[Stored records]
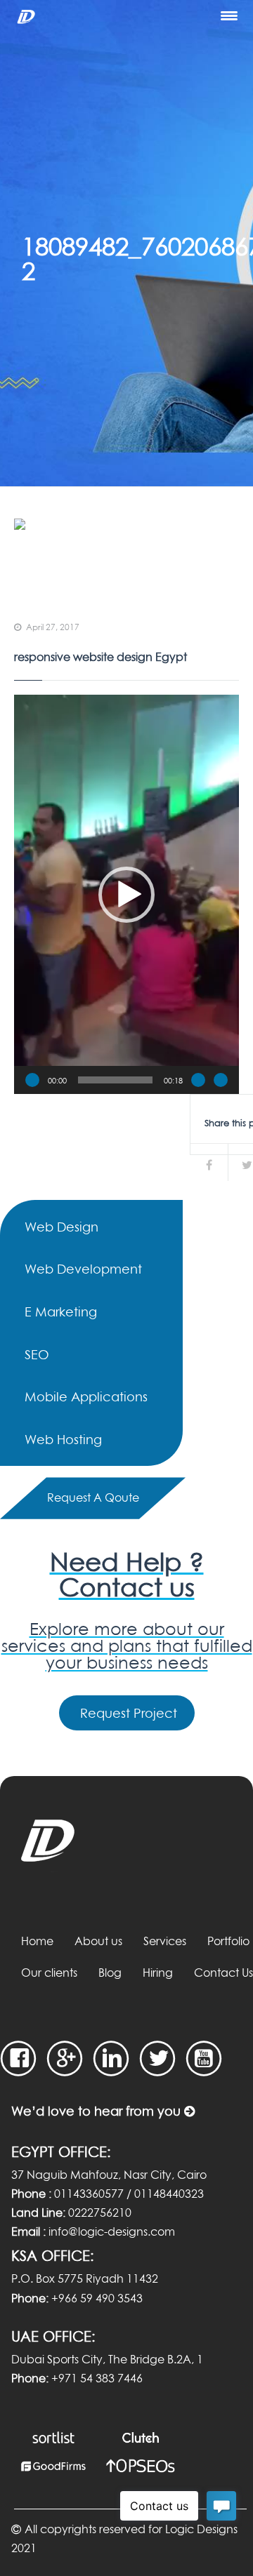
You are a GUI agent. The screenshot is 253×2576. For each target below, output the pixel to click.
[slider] (115, 1079)
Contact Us (223, 1973)
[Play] (32, 1080)
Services (164, 1941)
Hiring (158, 1973)
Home (37, 1941)
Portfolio (228, 1941)
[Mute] (198, 1080)
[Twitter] (158, 2058)
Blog (110, 1973)
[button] (126, 895)
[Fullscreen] (221, 1080)
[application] (126, 894)
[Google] (65, 2058)
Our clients (49, 1973)
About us (98, 1941)
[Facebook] (18, 2058)
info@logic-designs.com (111, 2231)
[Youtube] (204, 2058)
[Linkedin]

• [Your objective]: Repeat the data above exactly, images excluded.

• [Written response]:
You are a GUI agent. The screenshot is 253×2576. For each target below, output the pixel to click.
[slider] (115, 1079)
Contact Us (223, 1973)
[Play] (32, 1080)
Services (164, 1941)
Hiring (158, 1973)
Home (37, 1941)
Portfolio (228, 1941)
[Mute] (198, 1080)
[Twitter] (158, 2058)
Blog (110, 1973)
[button] (126, 895)
[Fullscreen] (221, 1080)
[application] (126, 894)
[Google] (65, 2058)
Our clients (49, 1973)
About us (98, 1941)
[Facebook] (18, 2058)
info@logic-designs.com (111, 2231)
[Youtube] (204, 2058)
[Linkedin]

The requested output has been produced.